Reacting to Tom Friedman is knee-jerk unless you’re smart enough not to bother. Dean Baker reads Friedman for us — his running debate is which Times columnist is sillier, David Brooks or Friedman. You really should be following Baker everyday. Today Baker’s take is Thomas Friedman Is Upset That President Obama Is Not Kicking the Elderly.
Thomas Friedman joined the ranks of the Peter Peterson deficit hawks and criticized President Obama for not wanting to beat up the elderly. Specifically, he is upset that President Obama did not propose cuts to Social Security and Medicare.
Apparently Friedman is not aware of the upward redistribution of income over the last three decades. Nor does he seem to understand that the government just needs to spend money to create jobs now.
The current crisis is the result of the collapse of a housing bubble that he and his deficit hawk friends allowed to grow unchecked. The construction and consumption demand created by the bubble was driving the economy. Now that the bubble has collapsed there is nothing to replace this demand.
In the short-term this demand can only come from the government. In the longer term it will have to come from more a smaller trade deficit as domestic production replaces foreign production. This will only come about from a lower-valued dollar.
The long-term deficit is driven entirely by the broken health care system in the United States. If the United States paid the same amount per person for care as people in any other wealthy country we would be looking at large budget surpluses, not deficits.
Social Security is already largely in balance. According to the Congressional Budget Office it can pay all scheduled benefits until the year 2038 with no changes at all. After that date it can pay more than 80 percent of scheduled benefits indefinitely. A tax increase equal to 5 percent of the wage growth projected over the next three decades would be sufficient to allow it to make all scheduled benefits indefinitely.

******

## WHAT TO WORK ON:
Copy the Friedman commentary starting with "Thomas Friedman joined" and going on through "replace this demand.", substituting "retirees" for "the elderly".

## DATASET EXCERPTS:
******

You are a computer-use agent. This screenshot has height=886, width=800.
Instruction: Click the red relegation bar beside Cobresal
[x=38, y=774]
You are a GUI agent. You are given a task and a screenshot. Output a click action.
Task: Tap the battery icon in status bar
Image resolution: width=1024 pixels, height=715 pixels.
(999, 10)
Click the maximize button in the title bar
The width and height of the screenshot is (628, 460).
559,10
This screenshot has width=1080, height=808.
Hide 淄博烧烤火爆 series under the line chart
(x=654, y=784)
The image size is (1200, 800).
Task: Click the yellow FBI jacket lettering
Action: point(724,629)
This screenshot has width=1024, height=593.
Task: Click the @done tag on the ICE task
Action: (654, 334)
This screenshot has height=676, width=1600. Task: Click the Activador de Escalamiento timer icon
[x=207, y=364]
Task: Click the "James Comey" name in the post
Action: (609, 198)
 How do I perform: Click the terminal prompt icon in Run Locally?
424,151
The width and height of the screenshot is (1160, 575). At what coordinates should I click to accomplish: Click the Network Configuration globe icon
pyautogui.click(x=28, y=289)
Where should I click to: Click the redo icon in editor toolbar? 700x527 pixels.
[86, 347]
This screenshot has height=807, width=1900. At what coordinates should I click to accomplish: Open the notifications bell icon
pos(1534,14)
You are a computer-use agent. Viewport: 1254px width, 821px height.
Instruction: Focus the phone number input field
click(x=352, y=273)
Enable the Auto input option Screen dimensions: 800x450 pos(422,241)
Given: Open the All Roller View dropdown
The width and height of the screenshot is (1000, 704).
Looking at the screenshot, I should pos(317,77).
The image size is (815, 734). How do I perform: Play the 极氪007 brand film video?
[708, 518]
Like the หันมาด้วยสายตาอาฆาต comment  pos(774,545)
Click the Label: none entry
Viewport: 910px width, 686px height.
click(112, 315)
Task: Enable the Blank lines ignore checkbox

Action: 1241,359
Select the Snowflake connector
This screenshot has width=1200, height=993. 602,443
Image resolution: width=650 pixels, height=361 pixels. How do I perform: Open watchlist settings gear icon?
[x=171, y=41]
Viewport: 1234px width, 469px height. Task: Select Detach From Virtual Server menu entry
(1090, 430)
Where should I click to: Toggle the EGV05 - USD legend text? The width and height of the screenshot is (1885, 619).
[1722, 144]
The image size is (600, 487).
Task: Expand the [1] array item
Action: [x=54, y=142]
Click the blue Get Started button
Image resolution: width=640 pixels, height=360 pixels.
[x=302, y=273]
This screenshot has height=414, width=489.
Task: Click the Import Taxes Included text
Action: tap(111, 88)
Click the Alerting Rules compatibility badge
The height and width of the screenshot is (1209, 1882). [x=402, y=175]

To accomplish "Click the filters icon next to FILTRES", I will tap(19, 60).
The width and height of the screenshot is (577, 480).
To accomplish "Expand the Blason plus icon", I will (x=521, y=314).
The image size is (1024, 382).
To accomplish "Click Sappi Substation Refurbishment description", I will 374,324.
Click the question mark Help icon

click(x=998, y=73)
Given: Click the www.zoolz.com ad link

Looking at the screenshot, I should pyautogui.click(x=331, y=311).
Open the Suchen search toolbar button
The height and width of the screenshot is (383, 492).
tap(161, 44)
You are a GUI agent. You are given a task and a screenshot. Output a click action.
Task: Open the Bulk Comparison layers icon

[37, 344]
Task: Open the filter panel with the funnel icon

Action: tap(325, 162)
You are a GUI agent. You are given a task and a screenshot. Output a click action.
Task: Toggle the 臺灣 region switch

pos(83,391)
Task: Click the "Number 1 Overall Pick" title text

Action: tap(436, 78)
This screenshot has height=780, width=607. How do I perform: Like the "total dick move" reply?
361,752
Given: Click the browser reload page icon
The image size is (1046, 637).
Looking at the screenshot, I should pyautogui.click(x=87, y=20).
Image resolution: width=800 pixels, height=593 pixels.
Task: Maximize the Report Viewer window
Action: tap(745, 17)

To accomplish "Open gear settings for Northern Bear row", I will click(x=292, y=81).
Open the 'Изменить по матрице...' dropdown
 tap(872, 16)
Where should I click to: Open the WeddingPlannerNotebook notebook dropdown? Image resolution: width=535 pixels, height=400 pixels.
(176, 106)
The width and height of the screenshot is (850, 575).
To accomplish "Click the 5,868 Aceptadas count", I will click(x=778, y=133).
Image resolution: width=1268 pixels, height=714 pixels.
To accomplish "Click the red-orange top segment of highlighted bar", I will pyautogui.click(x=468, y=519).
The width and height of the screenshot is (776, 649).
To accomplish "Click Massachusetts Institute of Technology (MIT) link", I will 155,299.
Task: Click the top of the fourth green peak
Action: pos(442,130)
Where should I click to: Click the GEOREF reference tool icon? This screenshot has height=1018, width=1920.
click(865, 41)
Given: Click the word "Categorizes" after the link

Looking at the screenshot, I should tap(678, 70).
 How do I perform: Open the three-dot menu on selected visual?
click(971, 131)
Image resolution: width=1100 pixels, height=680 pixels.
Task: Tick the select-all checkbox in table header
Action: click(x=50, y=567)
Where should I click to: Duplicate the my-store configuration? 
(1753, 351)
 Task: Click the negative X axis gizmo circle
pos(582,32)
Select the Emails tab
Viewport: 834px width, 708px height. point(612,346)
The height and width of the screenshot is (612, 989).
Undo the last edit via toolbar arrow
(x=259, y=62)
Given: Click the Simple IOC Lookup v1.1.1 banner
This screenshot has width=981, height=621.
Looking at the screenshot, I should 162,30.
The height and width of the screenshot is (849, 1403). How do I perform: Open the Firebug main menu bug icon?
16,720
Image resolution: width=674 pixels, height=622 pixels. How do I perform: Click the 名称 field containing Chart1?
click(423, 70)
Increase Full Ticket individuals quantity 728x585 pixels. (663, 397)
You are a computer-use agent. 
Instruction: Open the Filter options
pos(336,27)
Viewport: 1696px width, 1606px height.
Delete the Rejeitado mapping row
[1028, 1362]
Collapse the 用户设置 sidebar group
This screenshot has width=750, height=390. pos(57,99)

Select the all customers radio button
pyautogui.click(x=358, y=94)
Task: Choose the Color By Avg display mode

******

## RESULT OF THIS TASK:
Thomas Friedman joined the ranks of the Peter Peterson deficit hawks and criticized President Obama for not wanting to beat up retirees. Specifically, he is upset that President Obama did not propose cuts to Social Security and Medicare.
Apparently Friedman is not aware of the upward redistribution of income over the last three decades. Nor does he seem to understand that the government just needs to spend money to create jobs now.
The current crisis is the result of the collapse of a housing bubble that he and his deficit hawk friends allowed to grow unchecked. The construction and consumption demand created by the bubble was driving the economy. Now that the bubble has collapsed there is nothing to replace this demand.